Collection entries

§ §

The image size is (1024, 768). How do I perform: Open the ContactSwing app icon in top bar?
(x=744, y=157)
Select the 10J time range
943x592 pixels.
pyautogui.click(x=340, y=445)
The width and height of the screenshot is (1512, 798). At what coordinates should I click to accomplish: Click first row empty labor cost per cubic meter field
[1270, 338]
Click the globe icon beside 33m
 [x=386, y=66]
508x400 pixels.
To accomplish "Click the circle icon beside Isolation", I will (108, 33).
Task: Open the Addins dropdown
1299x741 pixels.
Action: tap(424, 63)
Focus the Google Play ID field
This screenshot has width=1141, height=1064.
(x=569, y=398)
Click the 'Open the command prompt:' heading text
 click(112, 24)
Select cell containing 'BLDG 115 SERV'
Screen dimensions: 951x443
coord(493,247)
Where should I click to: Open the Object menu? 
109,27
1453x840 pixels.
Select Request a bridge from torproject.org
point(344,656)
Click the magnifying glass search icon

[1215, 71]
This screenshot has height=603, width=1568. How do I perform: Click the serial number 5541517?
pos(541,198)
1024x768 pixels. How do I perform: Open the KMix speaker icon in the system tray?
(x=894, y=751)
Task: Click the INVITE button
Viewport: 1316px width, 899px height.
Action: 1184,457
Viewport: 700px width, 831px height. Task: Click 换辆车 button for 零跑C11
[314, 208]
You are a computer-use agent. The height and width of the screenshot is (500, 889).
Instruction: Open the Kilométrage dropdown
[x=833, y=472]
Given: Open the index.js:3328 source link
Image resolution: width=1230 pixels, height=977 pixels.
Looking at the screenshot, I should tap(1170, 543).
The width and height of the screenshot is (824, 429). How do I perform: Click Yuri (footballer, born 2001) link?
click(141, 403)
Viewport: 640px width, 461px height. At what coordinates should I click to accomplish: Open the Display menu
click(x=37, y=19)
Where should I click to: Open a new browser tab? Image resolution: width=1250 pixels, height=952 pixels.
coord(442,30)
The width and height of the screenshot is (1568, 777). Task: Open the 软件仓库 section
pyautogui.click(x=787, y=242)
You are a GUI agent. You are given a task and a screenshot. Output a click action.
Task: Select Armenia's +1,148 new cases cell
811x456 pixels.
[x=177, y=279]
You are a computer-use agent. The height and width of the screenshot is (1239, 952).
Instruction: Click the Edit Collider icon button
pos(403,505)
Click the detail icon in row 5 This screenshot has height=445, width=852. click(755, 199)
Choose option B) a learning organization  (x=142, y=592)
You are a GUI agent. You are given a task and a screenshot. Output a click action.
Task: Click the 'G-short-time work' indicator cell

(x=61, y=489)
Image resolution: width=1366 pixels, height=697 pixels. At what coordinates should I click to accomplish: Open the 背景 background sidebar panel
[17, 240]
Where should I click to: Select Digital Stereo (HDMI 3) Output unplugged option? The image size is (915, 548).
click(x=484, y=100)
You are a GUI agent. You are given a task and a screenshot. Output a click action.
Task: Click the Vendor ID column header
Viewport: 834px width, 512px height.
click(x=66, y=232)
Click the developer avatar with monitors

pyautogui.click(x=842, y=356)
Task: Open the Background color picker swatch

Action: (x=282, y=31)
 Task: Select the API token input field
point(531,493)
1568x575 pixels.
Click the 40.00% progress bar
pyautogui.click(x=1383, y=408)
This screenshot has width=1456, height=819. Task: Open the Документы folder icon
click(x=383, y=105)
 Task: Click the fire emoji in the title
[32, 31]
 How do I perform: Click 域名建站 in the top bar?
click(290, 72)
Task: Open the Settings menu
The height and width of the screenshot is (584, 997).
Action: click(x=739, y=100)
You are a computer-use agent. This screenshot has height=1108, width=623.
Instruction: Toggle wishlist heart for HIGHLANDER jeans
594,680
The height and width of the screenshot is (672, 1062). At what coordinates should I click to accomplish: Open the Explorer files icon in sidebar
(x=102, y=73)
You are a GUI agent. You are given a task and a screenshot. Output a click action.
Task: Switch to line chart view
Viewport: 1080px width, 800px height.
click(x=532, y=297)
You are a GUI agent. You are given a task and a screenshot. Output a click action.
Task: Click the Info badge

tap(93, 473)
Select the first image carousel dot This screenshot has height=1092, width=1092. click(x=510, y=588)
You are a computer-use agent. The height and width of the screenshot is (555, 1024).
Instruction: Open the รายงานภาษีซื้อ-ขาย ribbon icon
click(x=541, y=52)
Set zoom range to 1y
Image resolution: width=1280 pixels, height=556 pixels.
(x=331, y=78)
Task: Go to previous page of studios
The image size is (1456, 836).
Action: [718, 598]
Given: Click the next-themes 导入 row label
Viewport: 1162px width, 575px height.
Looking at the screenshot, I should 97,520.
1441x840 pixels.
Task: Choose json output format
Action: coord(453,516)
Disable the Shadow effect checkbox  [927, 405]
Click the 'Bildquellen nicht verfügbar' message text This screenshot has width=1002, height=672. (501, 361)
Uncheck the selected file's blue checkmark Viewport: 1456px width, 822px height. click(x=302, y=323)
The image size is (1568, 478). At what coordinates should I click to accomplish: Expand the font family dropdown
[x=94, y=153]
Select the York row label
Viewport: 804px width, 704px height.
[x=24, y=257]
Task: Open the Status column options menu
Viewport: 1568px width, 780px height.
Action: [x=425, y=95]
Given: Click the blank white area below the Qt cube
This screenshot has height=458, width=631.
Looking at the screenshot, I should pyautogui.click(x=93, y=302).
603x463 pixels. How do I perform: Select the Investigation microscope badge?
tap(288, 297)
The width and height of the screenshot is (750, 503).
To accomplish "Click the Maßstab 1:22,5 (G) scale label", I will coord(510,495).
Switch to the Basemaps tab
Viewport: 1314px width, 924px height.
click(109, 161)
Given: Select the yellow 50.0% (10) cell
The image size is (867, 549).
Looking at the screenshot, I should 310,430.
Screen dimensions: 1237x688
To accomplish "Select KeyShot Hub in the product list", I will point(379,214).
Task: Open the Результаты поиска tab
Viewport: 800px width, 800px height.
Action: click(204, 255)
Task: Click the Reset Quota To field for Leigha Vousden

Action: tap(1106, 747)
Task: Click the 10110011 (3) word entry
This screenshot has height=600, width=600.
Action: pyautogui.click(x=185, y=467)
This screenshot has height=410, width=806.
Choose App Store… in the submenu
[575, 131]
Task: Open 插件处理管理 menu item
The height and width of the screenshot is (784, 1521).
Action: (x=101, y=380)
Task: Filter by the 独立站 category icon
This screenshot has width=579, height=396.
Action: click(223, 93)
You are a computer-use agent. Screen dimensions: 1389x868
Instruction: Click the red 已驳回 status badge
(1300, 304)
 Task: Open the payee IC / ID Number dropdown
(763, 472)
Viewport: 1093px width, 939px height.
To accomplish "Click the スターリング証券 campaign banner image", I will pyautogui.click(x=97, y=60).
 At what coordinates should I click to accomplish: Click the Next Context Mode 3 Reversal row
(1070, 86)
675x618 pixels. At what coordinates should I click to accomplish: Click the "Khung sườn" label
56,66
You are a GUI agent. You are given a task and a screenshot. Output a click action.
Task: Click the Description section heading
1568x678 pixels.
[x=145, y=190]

§ §

§ **Required task**
Copy every one of the records above word for word.

§ **Exercise solution**
The image size is (1024, 768). How do I perform: Open the ContactSwing app icon in top bar?
(x=744, y=157)
Select the 10J time range
943x592 pixels.
pyautogui.click(x=340, y=445)
The width and height of the screenshot is (1512, 798). At what coordinates should I click to accomplish: Click first row empty labor cost per cubic meter field
[1270, 338]
Click the globe icon beside 33m
 [x=386, y=66]
508x400 pixels.
To accomplish "Click the circle icon beside Isolation", I will (108, 33).
Task: Open the Addins dropdown
1299x741 pixels.
Action: tap(424, 63)
Focus the Google Play ID field
This screenshot has width=1141, height=1064.
(x=569, y=398)
Click the 'Open the command prompt:' heading text
 click(112, 24)
Select cell containing 'BLDG 115 SERV'
Screen dimensions: 951x443
coord(493,247)
Where should I click to: Open the Object menu? 
109,27
1453x840 pixels.
Select Request a bridge from torproject.org
point(344,656)
Click the magnifying glass search icon

[1215, 71]
This screenshot has height=603, width=1568. How do I perform: Click the serial number 5541517?
pos(541,198)
1024x768 pixels. How do I perform: Open the KMix speaker icon in the system tray?
(x=894, y=751)
Task: Click the INVITE button
Viewport: 1316px width, 899px height.
Action: 1184,457
Viewport: 700px width, 831px height. Task: Click 换辆车 button for 零跑C11
[314, 208]
You are a computer-use agent. The height and width of the screenshot is (500, 889).
Instruction: Open the Kilométrage dropdown
[x=833, y=472]
Given: Open the index.js:3328 source link
Image resolution: width=1230 pixels, height=977 pixels.
Looking at the screenshot, I should tap(1170, 543).
The width and height of the screenshot is (824, 429). How do I perform: Click Yuri (footballer, born 2001) link?
click(141, 403)
Viewport: 640px width, 461px height. At what coordinates should I click to accomplish: Open the Display menu
click(x=37, y=19)
Where should I click to: Open a new browser tab? Image resolution: width=1250 pixels, height=952 pixels.
coord(442,30)
The width and height of the screenshot is (1568, 777). Task: Open the 软件仓库 section
pyautogui.click(x=787, y=242)
You are a GUI agent. You are given a task and a screenshot. Output a click action.
Task: Select Armenia's +1,148 new cases cell
811x456 pixels.
[x=177, y=279]
You are a computer-use agent. The height and width of the screenshot is (1239, 952).
Instruction: Click the Edit Collider icon button
pos(403,505)
Click the detail icon in row 5 This screenshot has height=445, width=852. click(755, 199)
Choose option B) a learning organization  (x=142, y=592)
You are a GUI agent. You are given a task and a screenshot. Output a click action.
Task: Click the 'G-short-time work' indicator cell

(x=61, y=489)
Image resolution: width=1366 pixels, height=697 pixels. At what coordinates should I click to accomplish: Open the 背景 background sidebar panel
[17, 240]
Where should I click to: Select Digital Stereo (HDMI 3) Output unplugged option? The image size is (915, 548).
click(x=484, y=100)
You are a GUI agent. You are given a task and a screenshot. Output a click action.
Task: Click the Vendor ID column header
Viewport: 834px width, 512px height.
click(x=66, y=232)
Click the developer avatar with monitors

pyautogui.click(x=842, y=356)
Task: Open the Background color picker swatch

Action: (x=282, y=31)
 Task: Select the API token input field
point(531,493)
1568x575 pixels.
Click the 40.00% progress bar
pyautogui.click(x=1383, y=408)
This screenshot has width=1456, height=819. Task: Open the Документы folder icon
click(x=383, y=105)
 Task: Click the fire emoji in the title
[32, 31]
 How do I perform: Click 域名建站 in the top bar?
click(290, 72)
Task: Open the Settings menu
The height and width of the screenshot is (584, 997).
Action: click(x=739, y=100)
You are a computer-use agent. This screenshot has height=1108, width=623.
Instruction: Toggle wishlist heart for HIGHLANDER jeans
594,680
The height and width of the screenshot is (672, 1062). At what coordinates should I click to accomplish: Open the Explorer files icon in sidebar
(x=102, y=73)
You are a GUI agent. You are given a task and a screenshot. Output a click action.
Task: Switch to line chart view
Viewport: 1080px width, 800px height.
click(x=532, y=297)
You are a GUI agent. You are given a task and a screenshot. Output a click action.
Task: Click the Info badge

tap(93, 473)
Select the first image carousel dot This screenshot has height=1092, width=1092. click(x=510, y=588)
You are a computer-use agent. The height and width of the screenshot is (555, 1024).
Instruction: Open the รายงานภาษีซื้อ-ขาย ribbon icon
click(x=541, y=52)
Set zoom range to 1y
Image resolution: width=1280 pixels, height=556 pixels.
(x=331, y=78)
Task: Go to previous page of studios
The image size is (1456, 836).
Action: [718, 598]
Given: Click the next-themes 导入 row label
Viewport: 1162px width, 575px height.
Looking at the screenshot, I should 97,520.
1441x840 pixels.
Task: Choose json output format
Action: coord(453,516)
Disable the Shadow effect checkbox  [927, 405]
Click the 'Bildquellen nicht verfügbar' message text This screenshot has width=1002, height=672. (501, 361)
Uncheck the selected file's blue checkmark Viewport: 1456px width, 822px height. click(x=302, y=323)
The image size is (1568, 478). At what coordinates should I click to accomplish: Expand the font family dropdown
[x=94, y=153]
Select the York row label
Viewport: 804px width, 704px height.
[x=24, y=257]
Task: Open the Status column options menu
Viewport: 1568px width, 780px height.
Action: [x=425, y=95]
Given: Click the blank white area below the Qt cube
This screenshot has height=458, width=631.
Looking at the screenshot, I should pyautogui.click(x=93, y=302).
603x463 pixels. How do I perform: Select the Investigation microscope badge?
tap(288, 297)
The width and height of the screenshot is (750, 503).
To accomplish "Click the Maßstab 1:22,5 (G) scale label", I will coord(510,495).
Switch to the Basemaps tab
Viewport: 1314px width, 924px height.
click(109, 161)
Given: Select the yellow 50.0% (10) cell
The image size is (867, 549).
Looking at the screenshot, I should 310,430.
Screen dimensions: 1237x688
To accomplish "Select KeyShot Hub in the product list", I will point(379,214).
Task: Open the Результаты поиска tab
Viewport: 800px width, 800px height.
Action: click(204, 255)
Task: Click the Reset Quota To field for Leigha Vousden

Action: tap(1106, 747)
Task: Click the 10110011 (3) word entry
This screenshot has height=600, width=600.
Action: pyautogui.click(x=185, y=467)
This screenshot has height=410, width=806.
Choose App Store… in the submenu
[575, 131]
Task: Open 插件处理管理 menu item
The height and width of the screenshot is (784, 1521).
Action: (x=101, y=380)
Task: Filter by the 独立站 category icon
This screenshot has width=579, height=396.
Action: click(223, 93)
You are a computer-use agent. Screen dimensions: 1389x868
Instruction: Click the red 已驳回 status badge
(1300, 304)
 Task: Open the payee IC / ID Number dropdown
(763, 472)
Viewport: 1093px width, 939px height.
To accomplish "Click the スターリング証券 campaign banner image", I will pyautogui.click(x=97, y=60).
 At what coordinates should I click to accomplish: Click the Next Context Mode 3 Reversal row
(1070, 86)
675x618 pixels. At what coordinates should I click to accomplish: Click the "Khung sườn" label
56,66
You are a GUI agent. You are given a task and a screenshot. Output a click action.
Task: Click the Description section heading
1568x678 pixels.
[x=145, y=190]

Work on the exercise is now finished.